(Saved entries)
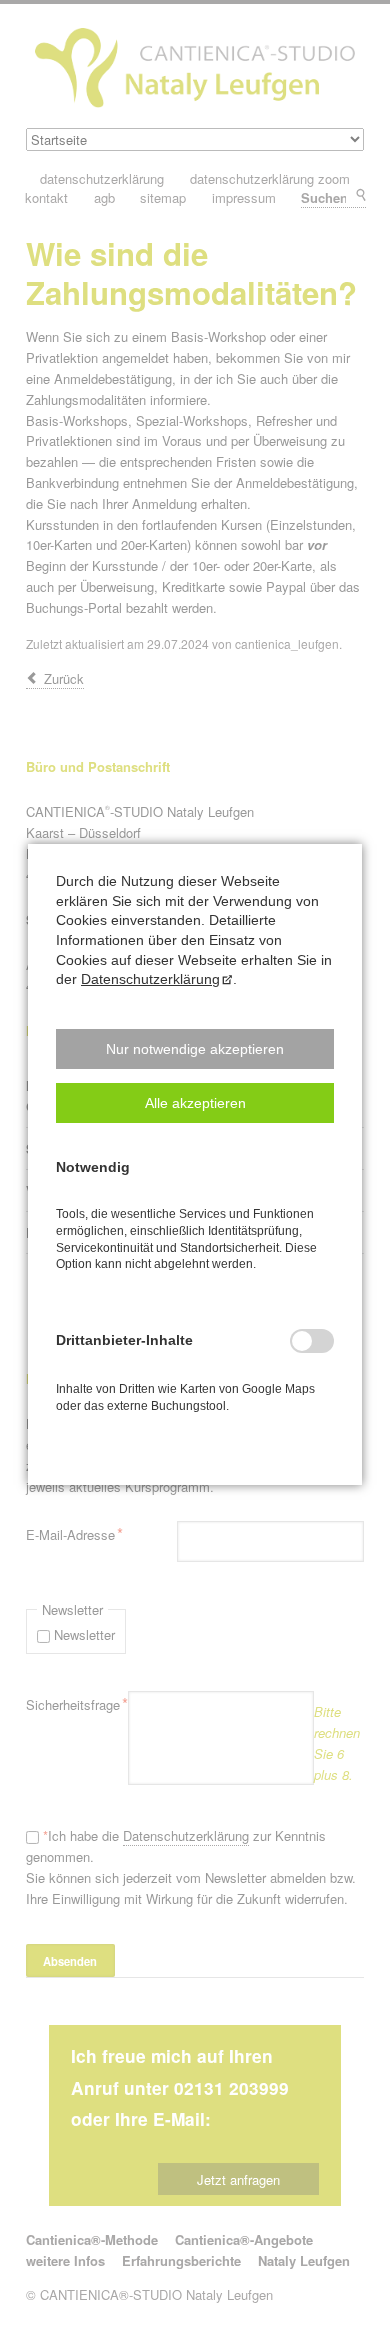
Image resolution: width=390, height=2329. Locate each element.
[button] (195, 1049)
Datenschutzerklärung (150, 979)
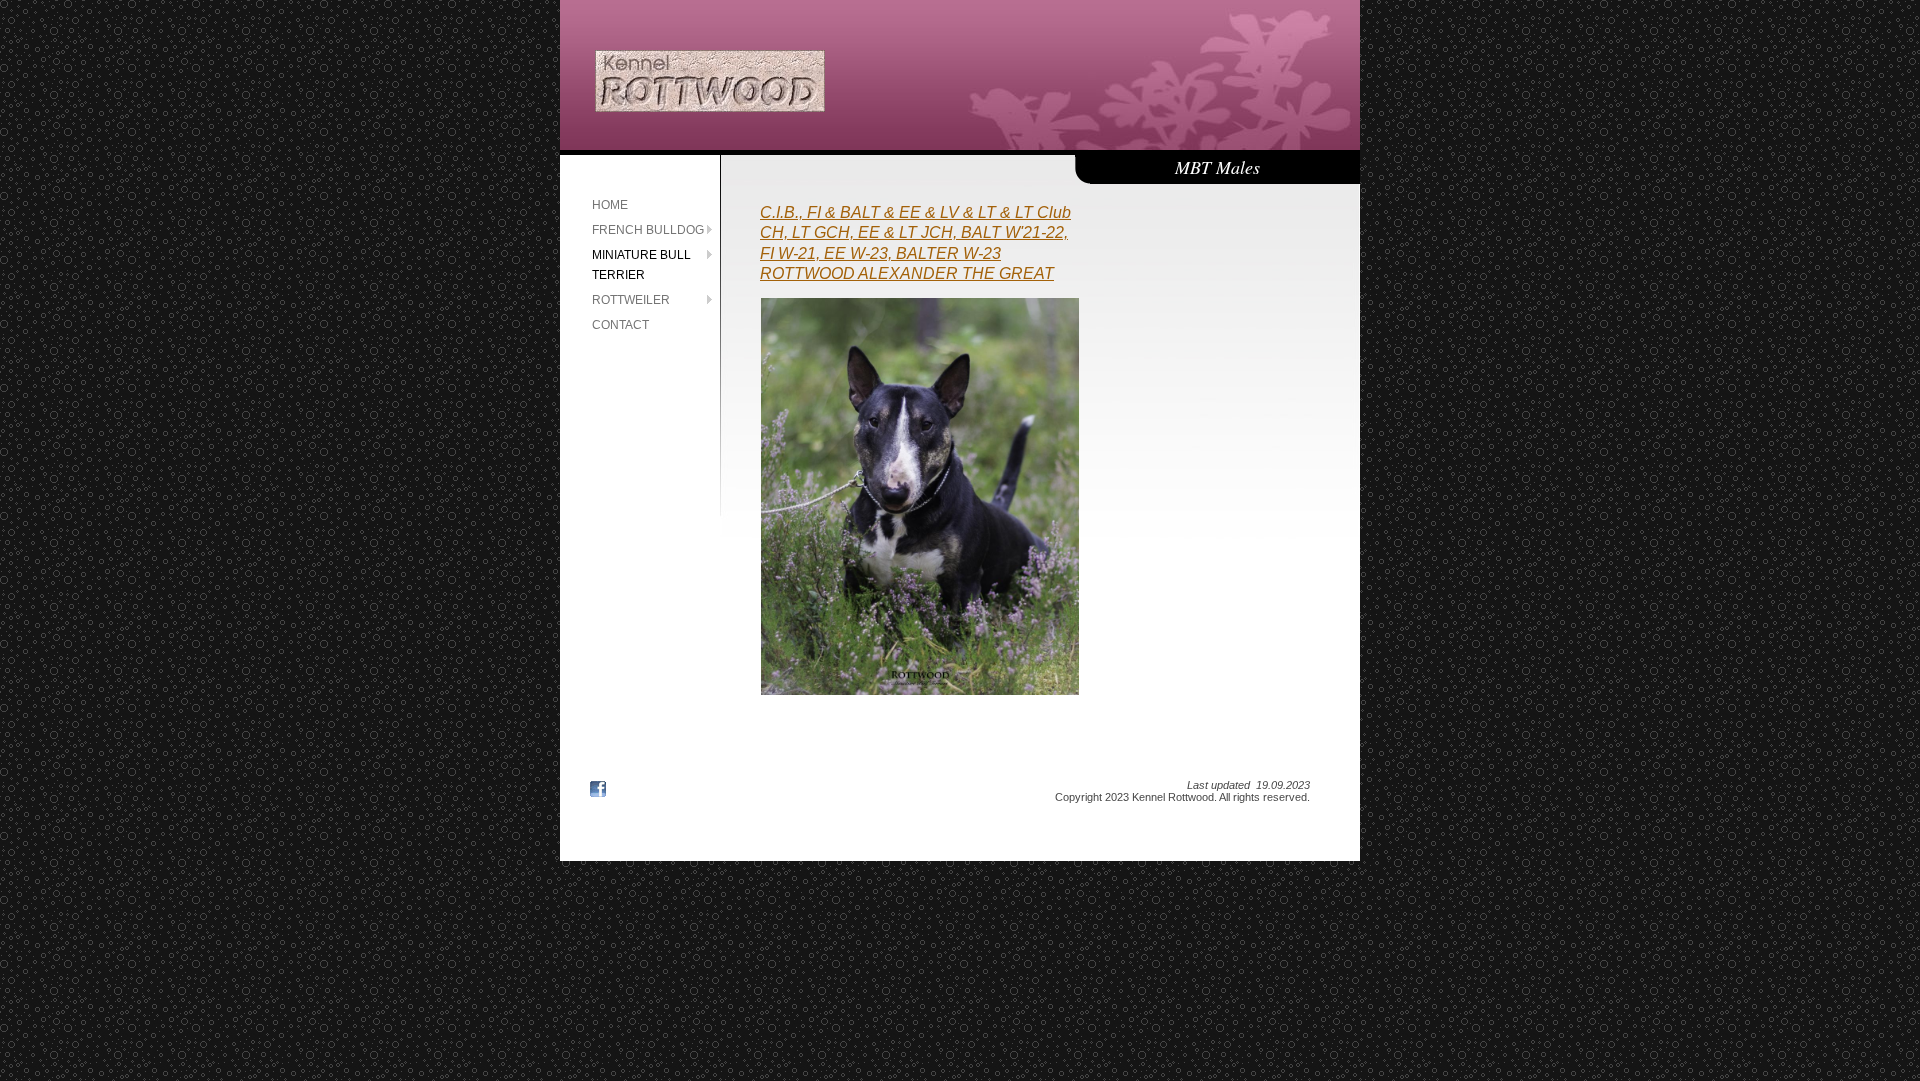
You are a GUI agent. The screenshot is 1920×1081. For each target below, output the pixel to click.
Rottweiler (631, 300)
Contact (620, 325)
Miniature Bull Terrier (641, 265)
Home (610, 205)
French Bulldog (648, 230)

Goal of the exercise. Reproduce the data above word for word from its first line through the line that holds "Contact (620, 325)", both ends included; skip pictures.

Task answer.
Image resolution: width=390, height=2329. Locate each element.
[button] (195, 1049)
Datenschutzerklärung (150, 979)
You are a GUI agent. The screenshot is 1920×1081. For each target below, output the pixel to click.
Rottweiler (631, 300)
Contact (620, 325)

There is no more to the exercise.